Duo

21.4.02024 5 (4)

Beitragsfoto: Bérengére Le Boulair und Christiane Reiling

Fenster

Beginnen wir einmal mit etwas Erfreulichem. Nach fast 20 Jahren wird die Fenstererneuerung bei der Grünewaldschule endlich fortgesetzt; dafür sind nun 1 Million Euro fällig. Noch im Sommer soll die gleich daneben liegende Neckartalschule abgerissen und deren Neubau dann mit der Grünewaldschule zu einem Campus zusammenwachsen. Das hört sich schon einmal ganz gut an. Hoffen wir nun darauf, dass danach beide Schulen zumindest den aktuellen Forderungen an Bildungseinrichtungen genügen werden — die Lehrer und Schüler hätten es verdient.

Inzwischen will man die Container an den Dammschulen als Ausweichquartier für die Neckartalschüler nutzen. Bleibt zu hoffen, dass der Gemeinderat danach den Mut und das Geld aufbringt, die Container entsorgt und an deren Stelle die Dammschulen zu einem zeitgemäßen Schulzentrum, einschließlich der notwendigen Sport- und Schwimmhallen ausbaut. Alte Gemäuer nur etwas aufzuhübschen reicht schon lange nicht mehr! Zumindest aber zieht es dann weniger, wobei wir schon längst hätten erkennen müssen, dass Zugluft das geringste Problem heutiger Bildungsbemühungen ist.

Konzertabend

Kaum wieder auf dem Dampfer, konnte ich gestern Abend einer Einladung der Amicale des Français de Heilbronn folgen und wurde sogleich mit einem deutsch-französischen Konzertabend über die Freundschaft belohnt. Dieser fand interessanter Weise in der Aula der Fritz-Ulrich-Schule statt, was mich nun schon wieder zum Wahlkampf führt, nämlich, dass man in Heilbronn einmal darüber nachdenken könnte, wie man bei uns Bildung und Kultur besser in Übereinklang bringt und nicht beständig nur darüber, wer an was etwas verdienen darf und wer nicht!

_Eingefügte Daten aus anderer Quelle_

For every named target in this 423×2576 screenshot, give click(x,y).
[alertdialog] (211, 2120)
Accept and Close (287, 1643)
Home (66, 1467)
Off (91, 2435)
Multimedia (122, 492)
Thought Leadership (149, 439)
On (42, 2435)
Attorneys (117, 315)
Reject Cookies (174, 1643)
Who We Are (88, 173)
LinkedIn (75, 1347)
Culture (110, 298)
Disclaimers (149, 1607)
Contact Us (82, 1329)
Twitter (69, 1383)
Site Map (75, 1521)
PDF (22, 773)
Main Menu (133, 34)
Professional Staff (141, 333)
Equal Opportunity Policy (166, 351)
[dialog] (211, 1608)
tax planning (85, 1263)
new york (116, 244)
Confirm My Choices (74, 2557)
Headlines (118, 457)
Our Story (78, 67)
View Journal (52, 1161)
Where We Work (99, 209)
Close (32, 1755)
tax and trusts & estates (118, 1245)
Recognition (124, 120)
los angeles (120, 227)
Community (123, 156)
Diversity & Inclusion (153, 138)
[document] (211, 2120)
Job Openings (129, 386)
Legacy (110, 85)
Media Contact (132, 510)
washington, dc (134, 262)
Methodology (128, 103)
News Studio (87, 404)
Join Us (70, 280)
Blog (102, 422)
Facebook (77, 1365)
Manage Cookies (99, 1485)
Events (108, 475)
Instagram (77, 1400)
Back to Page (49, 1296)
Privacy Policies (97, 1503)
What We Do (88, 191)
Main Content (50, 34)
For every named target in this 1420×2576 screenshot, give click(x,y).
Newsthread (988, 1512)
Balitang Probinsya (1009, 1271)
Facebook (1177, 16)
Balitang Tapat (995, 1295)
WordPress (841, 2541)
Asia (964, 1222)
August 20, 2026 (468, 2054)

Der gestrige Konzertabend hatte das Motto „zusammen & auseinander“ und wurde von den beiden exzellenten Künstlerinnen Bérengére Le Boulair und Christiane Reiling bestritten. Erstere eine begnadete Violinistin und die andere eine ebensolche Cellistin. Sehr spannend wie die beiden Musikerinnen ihre eigenen Erfahrungen des deutsch-französischen Zusammenlebens musikalisch aufgearbeitet und verarbeitet haben und dabei ihre eigenen Biografien verschmolzen, nicht nur musikalisch.

Ihre Improvisationen der Musik deutscher wie auch französischer Komponisten ein Gedicht! Gesangs- und Tanzeinlagen sowie das Rezitieren von Texten und dies alles in einer gut gewählten Kulisse, machten den Abend zu einem ganzheitlichen Freundschaftserlebnis. Die guten Pausengespräche des Abends rundeten diesen zusätzlich ab.

Mein Lob geht and die beiden Musikerinnen, mein Dank an die Amicale des Français, die mir diesen wunderbaren Abend erst möglich gemacht hat. Was wieder einmal zeigt, wie stark das bürgerschaftliche Engagement in Heilbronn verwurzelt ist und bleibt, trotz der unsäglichen Versuche diese mehr als lobenswerten Bemühungen von uns Bürgern immer wieder im Keime zu ersticken!

Kant

Wohl dem aktuellen Wahlkampf geschuldet, gingen 300 Jahre Kant fast an mir vorbei. Was nun die Frage nach den wahren Schwerpunkten aufwirft, wobei wir schon wieder bei Kant wären. Kant begegnete mir nicht nur während meines Studiums, sondern auch im Laufe meiner militärischen Ausbildung und erneut als ich mich näher mit dem Föderalismus beschäftigte. Sein in den letzten beiden Kontexten wohl bekanntestes Werk „Zum Ewigen Frieden“ habe ich bereits vor vielen Jahren in eine etwas lesbarere Form gebracht. Auf alle Fälle aber sollte man seine erste Kritik, die an der reinen Vernunft zumindest einmal angelesen haben, was mich wieder zu meinem eigenen Studium führt.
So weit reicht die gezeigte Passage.